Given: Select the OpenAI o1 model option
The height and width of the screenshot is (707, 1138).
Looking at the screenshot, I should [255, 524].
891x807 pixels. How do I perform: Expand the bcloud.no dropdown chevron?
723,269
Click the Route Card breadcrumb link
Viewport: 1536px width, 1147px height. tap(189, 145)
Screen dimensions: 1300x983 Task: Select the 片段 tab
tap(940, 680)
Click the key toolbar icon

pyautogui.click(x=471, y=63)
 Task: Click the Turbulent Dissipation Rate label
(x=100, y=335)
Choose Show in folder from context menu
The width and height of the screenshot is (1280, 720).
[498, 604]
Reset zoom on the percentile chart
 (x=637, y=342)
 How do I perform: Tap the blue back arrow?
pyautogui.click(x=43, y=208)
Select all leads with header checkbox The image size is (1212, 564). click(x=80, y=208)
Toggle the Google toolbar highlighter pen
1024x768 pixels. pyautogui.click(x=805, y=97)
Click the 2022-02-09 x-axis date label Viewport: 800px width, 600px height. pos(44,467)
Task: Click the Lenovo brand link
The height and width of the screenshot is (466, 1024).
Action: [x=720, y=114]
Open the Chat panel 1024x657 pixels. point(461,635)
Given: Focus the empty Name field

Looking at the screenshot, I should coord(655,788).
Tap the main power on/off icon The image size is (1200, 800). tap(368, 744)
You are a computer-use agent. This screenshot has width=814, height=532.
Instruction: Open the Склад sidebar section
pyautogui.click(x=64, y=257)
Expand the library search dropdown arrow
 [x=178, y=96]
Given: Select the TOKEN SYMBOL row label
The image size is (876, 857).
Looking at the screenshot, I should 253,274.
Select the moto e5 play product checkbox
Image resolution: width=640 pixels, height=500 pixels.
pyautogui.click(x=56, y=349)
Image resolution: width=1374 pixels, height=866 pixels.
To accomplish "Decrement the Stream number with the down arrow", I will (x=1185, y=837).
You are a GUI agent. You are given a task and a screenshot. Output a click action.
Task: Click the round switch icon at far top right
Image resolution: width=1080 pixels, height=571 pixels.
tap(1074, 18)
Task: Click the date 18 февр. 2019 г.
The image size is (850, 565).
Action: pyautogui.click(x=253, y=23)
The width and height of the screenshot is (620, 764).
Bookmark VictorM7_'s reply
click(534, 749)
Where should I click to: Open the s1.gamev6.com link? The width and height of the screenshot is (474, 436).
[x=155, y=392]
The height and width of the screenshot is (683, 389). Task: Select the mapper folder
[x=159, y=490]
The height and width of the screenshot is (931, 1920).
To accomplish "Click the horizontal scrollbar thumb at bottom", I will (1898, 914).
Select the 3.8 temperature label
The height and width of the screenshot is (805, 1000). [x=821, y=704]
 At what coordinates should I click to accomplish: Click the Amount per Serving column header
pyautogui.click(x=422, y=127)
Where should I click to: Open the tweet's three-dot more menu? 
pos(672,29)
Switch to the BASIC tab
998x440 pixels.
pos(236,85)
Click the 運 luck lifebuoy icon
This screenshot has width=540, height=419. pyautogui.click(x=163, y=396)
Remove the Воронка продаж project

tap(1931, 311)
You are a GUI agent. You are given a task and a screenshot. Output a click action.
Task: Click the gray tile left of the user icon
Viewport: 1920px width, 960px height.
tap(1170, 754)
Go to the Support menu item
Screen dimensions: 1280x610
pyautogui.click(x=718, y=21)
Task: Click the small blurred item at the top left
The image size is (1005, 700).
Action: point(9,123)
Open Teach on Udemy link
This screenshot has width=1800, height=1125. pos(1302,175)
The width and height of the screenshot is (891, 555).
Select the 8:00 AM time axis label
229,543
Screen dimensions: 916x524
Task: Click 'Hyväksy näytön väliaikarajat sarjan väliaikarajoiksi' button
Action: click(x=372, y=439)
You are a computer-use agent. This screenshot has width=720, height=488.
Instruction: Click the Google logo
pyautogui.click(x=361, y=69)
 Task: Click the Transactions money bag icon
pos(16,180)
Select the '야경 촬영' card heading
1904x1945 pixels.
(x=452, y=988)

- - - - - - -

THE PROBLEM. In full and without alteration, write out the data above.

SOLUTION FOR THIS PROBLEM.
Given: Select the OpenAI o1 model option
The height and width of the screenshot is (707, 1138).
Looking at the screenshot, I should [255, 524].
891x807 pixels. How do I perform: Expand the bcloud.no dropdown chevron?
723,269
Click the Route Card breadcrumb link
Viewport: 1536px width, 1147px height. tap(189, 145)
Screen dimensions: 1300x983 Task: Select the 片段 tab
tap(940, 680)
Click the key toolbar icon

pyautogui.click(x=471, y=63)
 Task: Click the Turbulent Dissipation Rate label
(x=100, y=335)
Choose Show in folder from context menu
The width and height of the screenshot is (1280, 720).
[498, 604]
Reset zoom on the percentile chart
 (x=637, y=342)
 How do I perform: Tap the blue back arrow?
pyautogui.click(x=43, y=208)
Select all leads with header checkbox The image size is (1212, 564). click(x=80, y=208)
Toggle the Google toolbar highlighter pen
1024x768 pixels. pyautogui.click(x=805, y=97)
Click the 2022-02-09 x-axis date label Viewport: 800px width, 600px height. pos(44,467)
Task: Click the Lenovo brand link
The height and width of the screenshot is (466, 1024).
Action: [x=720, y=114]
Open the Chat panel 1024x657 pixels. point(461,635)
Given: Focus the empty Name field

Looking at the screenshot, I should coord(655,788).
Tap the main power on/off icon The image size is (1200, 800). tap(368, 744)
You are a computer-use agent. This screenshot has width=814, height=532.
Instruction: Open the Склад sidebar section
pyautogui.click(x=64, y=257)
Expand the library search dropdown arrow
 [x=178, y=96]
Given: Select the TOKEN SYMBOL row label
The image size is (876, 857).
Looking at the screenshot, I should 253,274.
Select the moto e5 play product checkbox
Image resolution: width=640 pixels, height=500 pixels.
pyautogui.click(x=56, y=349)
Image resolution: width=1374 pixels, height=866 pixels.
To accomplish "Decrement the Stream number with the down arrow", I will (x=1185, y=837).
You are a GUI agent. You are given a task and a screenshot. Output a click action.
Task: Click the round switch icon at far top right
Image resolution: width=1080 pixels, height=571 pixels.
tap(1074, 18)
Task: Click the date 18 февр. 2019 г.
The image size is (850, 565).
Action: pyautogui.click(x=253, y=23)
The width and height of the screenshot is (620, 764).
Bookmark VictorM7_'s reply
click(534, 749)
Where should I click to: Open the s1.gamev6.com link? The width and height of the screenshot is (474, 436).
[x=155, y=392]
The height and width of the screenshot is (683, 389). Task: Select the mapper folder
[x=159, y=490]
The height and width of the screenshot is (931, 1920).
To accomplish "Click the horizontal scrollbar thumb at bottom", I will (1898, 914).
Select the 3.8 temperature label
The height and width of the screenshot is (805, 1000). [x=821, y=704]
 At what coordinates should I click to accomplish: Click the Amount per Serving column header
pyautogui.click(x=422, y=127)
Where should I click to: Open the tweet's three-dot more menu? 
pos(672,29)
Switch to the BASIC tab
998x440 pixels.
pos(236,85)
Click the 運 luck lifebuoy icon
This screenshot has width=540, height=419. pyautogui.click(x=163, y=396)
Remove the Воронка продаж project

tap(1931, 311)
You are a GUI agent. You are given a task and a screenshot. Output a click action.
Task: Click the gray tile left of the user icon
Viewport: 1920px width, 960px height.
tap(1170, 754)
Go to the Support menu item
Screen dimensions: 1280x610
pyautogui.click(x=718, y=21)
Task: Click the small blurred item at the top left
The image size is (1005, 700).
Action: point(9,123)
Open Teach on Udemy link
This screenshot has width=1800, height=1125. pos(1302,175)
The width and height of the screenshot is (891, 555).
Select the 8:00 AM time axis label
229,543
Screen dimensions: 916x524
Task: Click 'Hyväksy näytön väliaikarajat sarjan väliaikarajoiksi' button
Action: click(x=372, y=439)
You are a computer-use agent. This screenshot has width=720, height=488.
Instruction: Click the Google logo
pyautogui.click(x=361, y=69)
 Task: Click the Transactions money bag icon
pos(16,180)
Select the '야경 촬영' card heading
1904x1945 pixels.
(x=452, y=988)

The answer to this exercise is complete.